Penyakit yang ditularkan dapat melalui kontak langsung (gigitan), maupun tidak langsung (udara, lalat, feses). Oleh karena itu hati-hatilah, karena satwa ini cukup agresif terutama jika kelompoknya merasa terganggu. Jangan sekali-kali mendekati atau didekati, apalagi “menggoda” anakannya, karena si induk dan seluruh anggota kelompok yang lain akan dengan marah menyerang anda. Mereka tidak mau tahu apapun alasannya (yeee…. gak demokratis ya). Kalau gitu silahkan “menggoda” yang sudah dewasa saja ya!
Jika dari pagi sampai sore hari kami sibuk mengamati monyet dan dilanjutkan materi kelas setelah makan malam, maka kami punya kegiatan ekstra yang sangat menyenangkan pada malam menjelang tidur. Berburu kepiting darat. Dengan bermodalkan lampu senter dan karung saja perburuan bisa dilakukan. Tekniknya sangat mudah, lampu senter diarahkan ke tanah atau ke sela-sela akar pohon dan serasah. Jika terlihat ada kepiting langsung ditangkap dan dimasukkan ke karung. Tapi hati-hati, kepiting di Tinjil berukuran sangat besar, sekali dicapit sakitnya bisa terasa sampai tiga hari. Hasil buruan kemudian dimasak dengan direbus atau dibumbu gulai. Rasanya sangat enak. Bagi penderita darah tinggi atau pernah punya riwayat stroke dilarang memakan hidangan alam ini. Kalo kumat repot gotongnya bro, di Tinjil cuma ada base camp, tidak ada rumah penduduk apalagi rumah sakit. Kalo darurat ya harus menyeberang ke daratan, 2 jam perjalanan plus pakai nunggu lama lagi. Kapalnya harus dipesan dulu. Weleh-weleh….

● PERMINTAAN 1: Salin dengan persis bagian teks tentang Tinjil, dimulai pada kata-kata yang memuat "Penyakit yang ditularkan" dan berhenti setelah "dewasa saja ya!".
● PERMINTAAN 2: Tulis ulang entri dari baris pertama hingga baris yang memuat "pos(30,336)" (termasuk baris itu) dengan mengganti "screenshot" menjadi "tangkapan layar", tanpa mengubah bagian lainnya. Jangan sertakan gambar dalam jawaban.

● DATA UNTUK DIOLAH:
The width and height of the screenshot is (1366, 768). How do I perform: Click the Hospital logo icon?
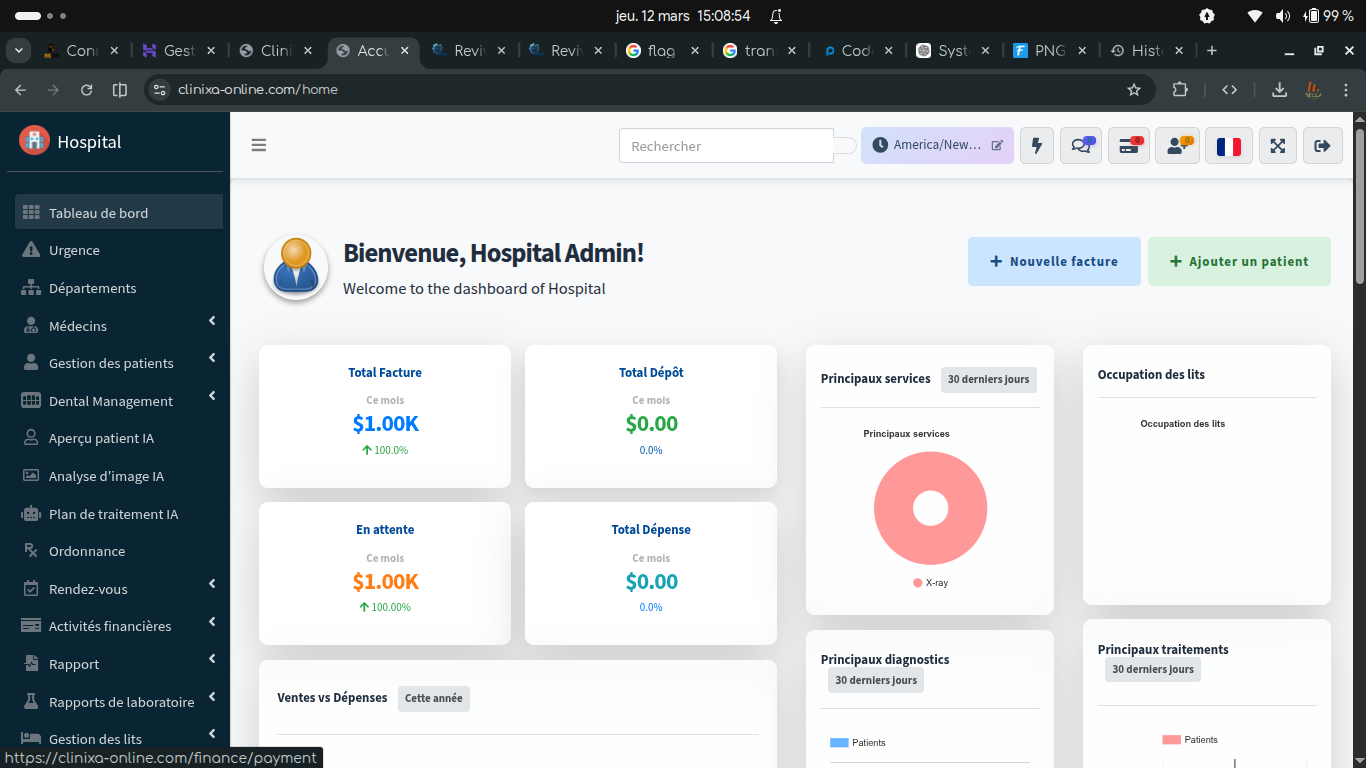(x=34, y=141)
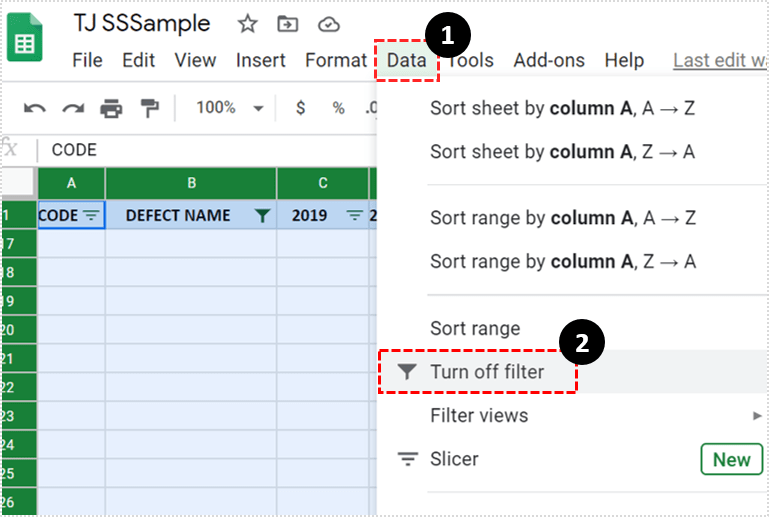
Task: Click the move to folder icon
Action: click(x=287, y=24)
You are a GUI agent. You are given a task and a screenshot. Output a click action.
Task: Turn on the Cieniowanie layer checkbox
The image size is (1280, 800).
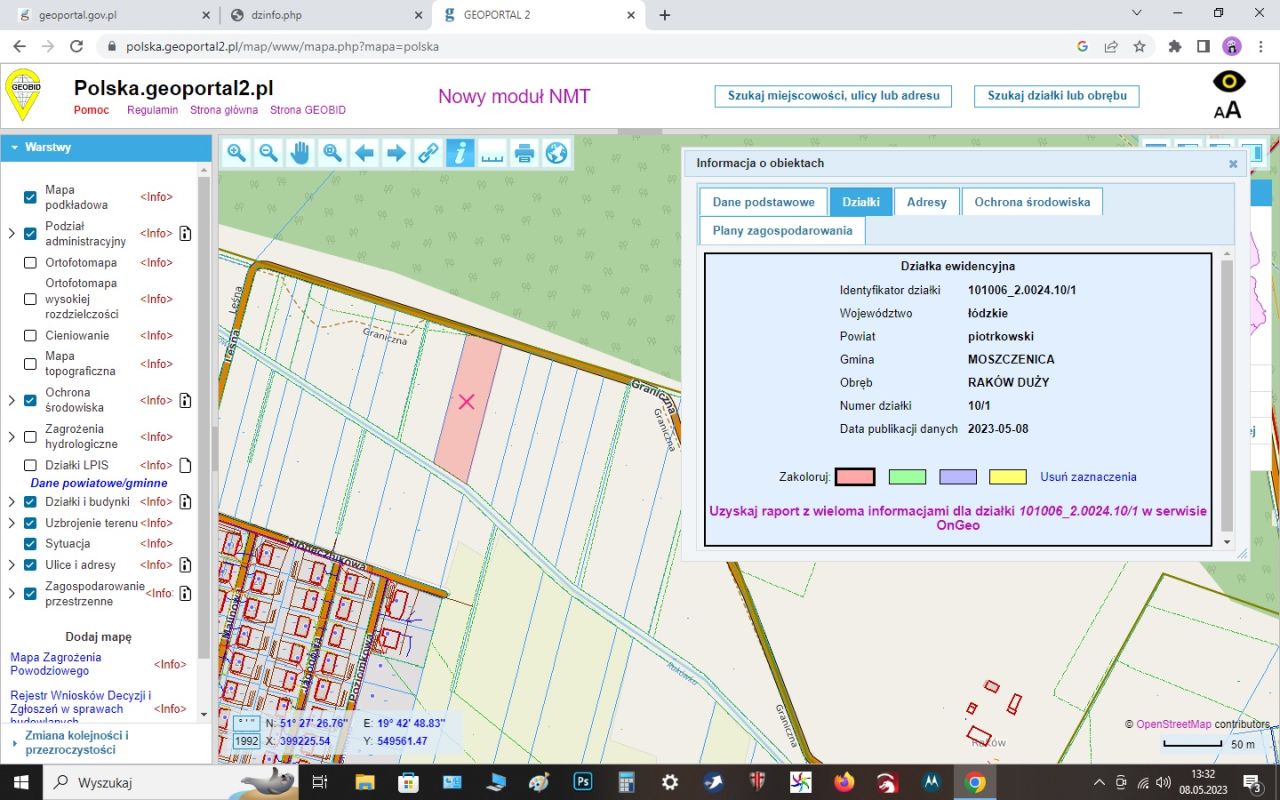pos(30,336)
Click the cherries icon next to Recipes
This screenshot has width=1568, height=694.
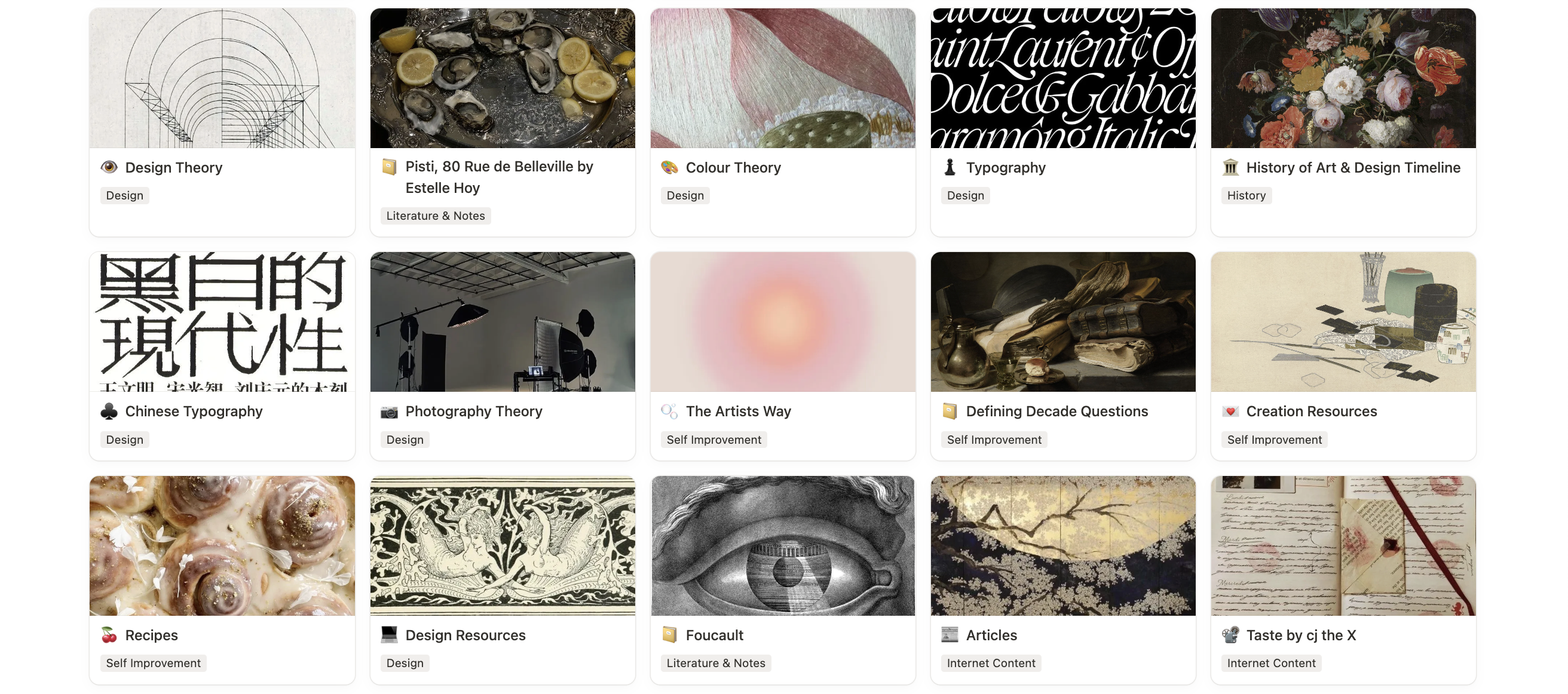point(109,635)
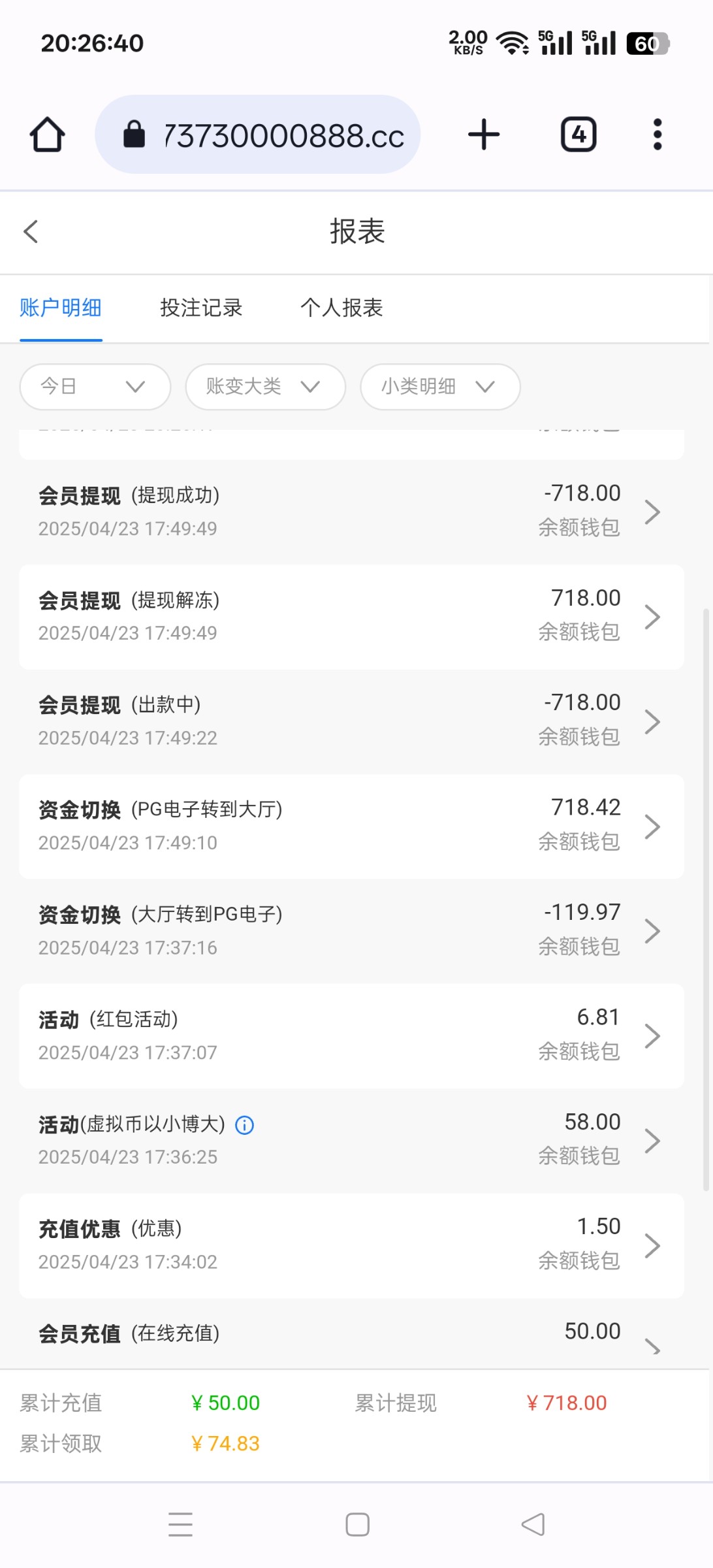Image resolution: width=713 pixels, height=1568 pixels.
Task: Expand the 小类明细 filter dropdown
Action: click(440, 387)
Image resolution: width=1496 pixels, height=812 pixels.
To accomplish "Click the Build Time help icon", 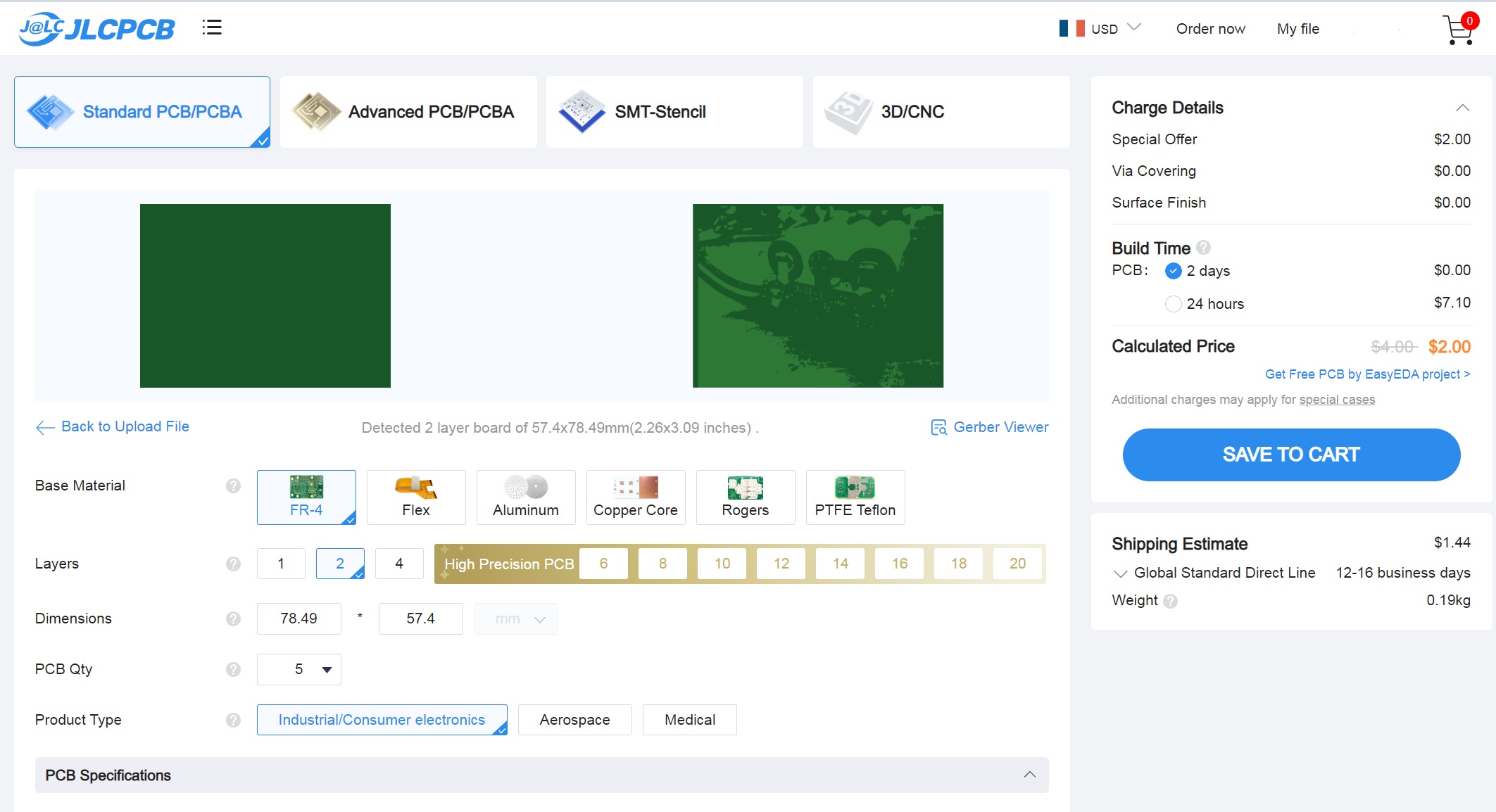I will coord(1204,248).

● JAWABAN DIHARAPKAN 1:
Penyakit yang ditularkan dapat melalui kontak langsung (gigitan), maupun tidak langsung (udara, lalat, feses). Oleh karena itu hati-hatilah, karena satwa ini cukup agresif terutama jika kelompoknya merasa terganggu. Jangan sekali-kali mendekati atau didekati, apalagi “menggoda” anakannya, karena si induk dan seluruh anggota kelompok yang lain akan dengan marah menyerang anda. Mereka tidak mau tahu apapun alasannya (yeee…. gak demokratis ya). Kalau gitu silahkan “menggoda” yang sudah dewasa saja ya!

● JAWABAN DIHARAPKAN 2:
The width and height of the tangkapan layar is (1366, 768). How do I perform: Click the Hospital logo icon?
(x=34, y=141)
Task: Click the move to folder icon
Action: click(x=287, y=24)
You are a GUI agent. You are given a task and a tangkapan layar. Output a click action.
Task: Turn on the Cieniowanie layer checkbox
The image size is (1280, 800).
pos(30,336)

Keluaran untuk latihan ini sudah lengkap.